- _What you should do_
Your answer should be the exact lines of the data below from the one containing "Where should I click to: Switch" through the one containing "Task: Select the gc-wrapper breadcrumb item"; please include nothing else.

(Dataset records)

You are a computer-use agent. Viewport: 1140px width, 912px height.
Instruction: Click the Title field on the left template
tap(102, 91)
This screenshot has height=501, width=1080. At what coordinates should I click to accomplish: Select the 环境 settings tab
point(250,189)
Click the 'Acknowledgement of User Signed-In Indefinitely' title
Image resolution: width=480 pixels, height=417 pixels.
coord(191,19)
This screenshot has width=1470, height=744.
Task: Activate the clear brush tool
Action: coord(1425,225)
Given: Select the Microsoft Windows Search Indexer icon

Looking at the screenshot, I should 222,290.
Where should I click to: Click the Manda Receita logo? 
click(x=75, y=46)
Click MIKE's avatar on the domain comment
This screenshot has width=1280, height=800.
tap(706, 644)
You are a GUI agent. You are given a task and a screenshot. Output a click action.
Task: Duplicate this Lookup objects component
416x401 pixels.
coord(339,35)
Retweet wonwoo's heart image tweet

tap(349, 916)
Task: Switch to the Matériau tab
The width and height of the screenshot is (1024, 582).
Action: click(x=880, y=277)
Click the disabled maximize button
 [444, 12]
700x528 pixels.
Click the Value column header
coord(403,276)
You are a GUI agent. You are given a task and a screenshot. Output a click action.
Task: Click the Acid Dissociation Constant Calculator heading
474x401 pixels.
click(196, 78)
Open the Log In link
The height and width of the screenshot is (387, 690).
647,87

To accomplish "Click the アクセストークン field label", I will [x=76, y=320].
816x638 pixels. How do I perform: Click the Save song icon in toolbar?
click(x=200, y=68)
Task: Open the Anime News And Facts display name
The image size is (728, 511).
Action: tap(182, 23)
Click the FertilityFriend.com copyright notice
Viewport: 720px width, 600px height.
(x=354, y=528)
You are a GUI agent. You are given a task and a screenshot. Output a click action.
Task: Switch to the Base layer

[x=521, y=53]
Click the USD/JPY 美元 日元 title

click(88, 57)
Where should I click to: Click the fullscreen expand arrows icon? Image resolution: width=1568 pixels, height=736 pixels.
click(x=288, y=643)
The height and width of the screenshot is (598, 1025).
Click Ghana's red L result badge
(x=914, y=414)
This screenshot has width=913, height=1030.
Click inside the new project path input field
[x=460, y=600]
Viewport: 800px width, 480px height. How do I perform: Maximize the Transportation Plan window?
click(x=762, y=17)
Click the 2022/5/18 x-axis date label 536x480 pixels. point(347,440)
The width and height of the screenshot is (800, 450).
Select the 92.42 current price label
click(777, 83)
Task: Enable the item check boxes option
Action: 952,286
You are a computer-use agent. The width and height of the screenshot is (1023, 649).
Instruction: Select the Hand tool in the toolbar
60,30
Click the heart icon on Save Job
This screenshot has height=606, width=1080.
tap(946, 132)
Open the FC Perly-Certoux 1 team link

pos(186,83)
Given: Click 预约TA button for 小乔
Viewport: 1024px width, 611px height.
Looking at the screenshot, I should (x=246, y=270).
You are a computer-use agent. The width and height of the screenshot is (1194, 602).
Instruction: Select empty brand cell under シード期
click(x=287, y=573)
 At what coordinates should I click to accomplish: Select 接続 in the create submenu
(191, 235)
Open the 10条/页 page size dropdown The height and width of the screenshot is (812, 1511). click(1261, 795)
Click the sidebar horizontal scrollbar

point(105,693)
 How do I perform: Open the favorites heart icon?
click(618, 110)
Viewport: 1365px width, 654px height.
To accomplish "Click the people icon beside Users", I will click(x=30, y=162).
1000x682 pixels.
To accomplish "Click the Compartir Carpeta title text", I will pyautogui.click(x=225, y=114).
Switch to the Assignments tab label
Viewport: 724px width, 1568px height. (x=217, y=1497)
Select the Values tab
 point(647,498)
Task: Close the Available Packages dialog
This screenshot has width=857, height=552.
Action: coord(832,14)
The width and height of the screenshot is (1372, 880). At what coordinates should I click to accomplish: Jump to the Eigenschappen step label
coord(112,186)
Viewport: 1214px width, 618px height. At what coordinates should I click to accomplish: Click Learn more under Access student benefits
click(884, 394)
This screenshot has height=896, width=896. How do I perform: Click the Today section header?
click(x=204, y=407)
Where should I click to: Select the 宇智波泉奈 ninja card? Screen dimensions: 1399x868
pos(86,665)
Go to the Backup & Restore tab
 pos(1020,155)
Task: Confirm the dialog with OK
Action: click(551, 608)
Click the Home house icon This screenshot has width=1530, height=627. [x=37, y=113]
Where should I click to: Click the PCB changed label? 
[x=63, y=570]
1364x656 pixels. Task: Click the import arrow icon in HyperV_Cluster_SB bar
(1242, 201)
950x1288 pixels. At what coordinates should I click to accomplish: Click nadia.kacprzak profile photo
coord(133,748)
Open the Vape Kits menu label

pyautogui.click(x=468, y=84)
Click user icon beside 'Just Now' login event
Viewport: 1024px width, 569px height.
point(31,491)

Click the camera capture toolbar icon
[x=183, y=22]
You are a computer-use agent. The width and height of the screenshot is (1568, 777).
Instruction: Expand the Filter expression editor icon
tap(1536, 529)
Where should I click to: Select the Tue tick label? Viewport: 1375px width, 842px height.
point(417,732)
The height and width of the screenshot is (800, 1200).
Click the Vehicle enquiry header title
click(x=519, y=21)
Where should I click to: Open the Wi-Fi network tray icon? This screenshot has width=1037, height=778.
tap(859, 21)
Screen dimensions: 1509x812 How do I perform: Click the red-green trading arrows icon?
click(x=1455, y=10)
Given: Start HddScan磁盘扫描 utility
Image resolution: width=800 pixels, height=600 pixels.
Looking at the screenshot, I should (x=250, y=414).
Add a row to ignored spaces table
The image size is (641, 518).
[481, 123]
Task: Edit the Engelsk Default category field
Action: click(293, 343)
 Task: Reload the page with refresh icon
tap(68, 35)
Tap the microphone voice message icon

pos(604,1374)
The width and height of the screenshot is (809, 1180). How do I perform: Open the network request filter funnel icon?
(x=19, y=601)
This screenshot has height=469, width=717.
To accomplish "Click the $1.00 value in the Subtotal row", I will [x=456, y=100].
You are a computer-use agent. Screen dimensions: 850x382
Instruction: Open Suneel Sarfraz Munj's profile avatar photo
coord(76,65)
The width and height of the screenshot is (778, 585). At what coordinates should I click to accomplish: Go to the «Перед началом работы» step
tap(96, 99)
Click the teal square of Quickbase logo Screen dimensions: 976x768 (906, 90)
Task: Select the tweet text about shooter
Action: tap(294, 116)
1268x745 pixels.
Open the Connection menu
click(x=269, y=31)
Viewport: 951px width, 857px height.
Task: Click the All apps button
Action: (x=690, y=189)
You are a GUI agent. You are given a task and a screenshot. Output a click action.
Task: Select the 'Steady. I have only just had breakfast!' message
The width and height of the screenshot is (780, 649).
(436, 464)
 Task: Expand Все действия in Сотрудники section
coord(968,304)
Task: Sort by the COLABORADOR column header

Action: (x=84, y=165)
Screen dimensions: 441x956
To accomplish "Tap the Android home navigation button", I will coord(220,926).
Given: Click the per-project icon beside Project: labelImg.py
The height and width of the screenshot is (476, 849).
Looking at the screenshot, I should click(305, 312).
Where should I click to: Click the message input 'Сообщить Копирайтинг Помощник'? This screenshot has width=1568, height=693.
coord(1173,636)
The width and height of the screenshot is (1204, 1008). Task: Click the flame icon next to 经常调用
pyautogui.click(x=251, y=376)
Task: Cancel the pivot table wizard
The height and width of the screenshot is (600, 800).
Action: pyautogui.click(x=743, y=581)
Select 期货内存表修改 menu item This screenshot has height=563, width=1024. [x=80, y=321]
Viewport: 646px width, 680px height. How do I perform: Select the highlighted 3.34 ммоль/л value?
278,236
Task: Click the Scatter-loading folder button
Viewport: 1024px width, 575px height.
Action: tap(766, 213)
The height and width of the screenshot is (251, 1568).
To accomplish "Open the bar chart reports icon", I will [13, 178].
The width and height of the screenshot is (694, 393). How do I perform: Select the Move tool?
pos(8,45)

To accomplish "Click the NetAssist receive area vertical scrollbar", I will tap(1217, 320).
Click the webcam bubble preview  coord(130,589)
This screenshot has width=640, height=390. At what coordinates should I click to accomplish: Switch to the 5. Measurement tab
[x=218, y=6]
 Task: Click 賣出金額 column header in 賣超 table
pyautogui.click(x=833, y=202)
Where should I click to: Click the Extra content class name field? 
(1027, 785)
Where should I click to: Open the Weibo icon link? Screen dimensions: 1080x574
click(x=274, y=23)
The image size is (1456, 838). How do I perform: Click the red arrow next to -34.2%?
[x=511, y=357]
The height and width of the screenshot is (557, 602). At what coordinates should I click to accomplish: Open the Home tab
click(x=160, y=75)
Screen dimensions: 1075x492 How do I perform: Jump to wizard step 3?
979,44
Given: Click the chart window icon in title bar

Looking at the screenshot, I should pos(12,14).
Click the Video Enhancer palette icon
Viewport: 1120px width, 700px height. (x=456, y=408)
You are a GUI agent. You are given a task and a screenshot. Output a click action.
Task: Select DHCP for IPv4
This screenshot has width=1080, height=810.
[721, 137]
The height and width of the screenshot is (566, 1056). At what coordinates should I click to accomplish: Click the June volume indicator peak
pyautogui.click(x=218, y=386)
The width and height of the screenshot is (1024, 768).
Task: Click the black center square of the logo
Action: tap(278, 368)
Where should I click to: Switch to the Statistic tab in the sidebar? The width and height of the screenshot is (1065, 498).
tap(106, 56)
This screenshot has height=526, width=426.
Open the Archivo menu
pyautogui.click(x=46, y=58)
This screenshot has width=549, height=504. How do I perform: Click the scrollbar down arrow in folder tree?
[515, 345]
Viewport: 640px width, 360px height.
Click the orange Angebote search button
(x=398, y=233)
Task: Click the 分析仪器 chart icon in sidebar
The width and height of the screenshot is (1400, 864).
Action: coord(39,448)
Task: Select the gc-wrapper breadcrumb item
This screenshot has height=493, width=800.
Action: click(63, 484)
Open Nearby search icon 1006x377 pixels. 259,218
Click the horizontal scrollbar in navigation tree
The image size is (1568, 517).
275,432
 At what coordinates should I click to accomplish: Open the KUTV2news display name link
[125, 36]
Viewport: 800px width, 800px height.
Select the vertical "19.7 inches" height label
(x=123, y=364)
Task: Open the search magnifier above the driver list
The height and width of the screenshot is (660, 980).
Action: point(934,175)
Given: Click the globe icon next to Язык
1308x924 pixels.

(End Dataset records)

- _Response area_
Where should I click to: Switch to the Statistic tab in the sidebar? The width and height of the screenshot is (1065, 498).
tap(106, 56)
This screenshot has height=526, width=426.
Open the Archivo menu
pyautogui.click(x=46, y=58)
This screenshot has width=549, height=504. How do I perform: Click the scrollbar down arrow in folder tree?
[515, 345]
Viewport: 640px width, 360px height.
Click the orange Angebote search button
(x=398, y=233)
Task: Click the 分析仪器 chart icon in sidebar
The width and height of the screenshot is (1400, 864).
Action: coord(39,448)
Task: Select the gc-wrapper breadcrumb item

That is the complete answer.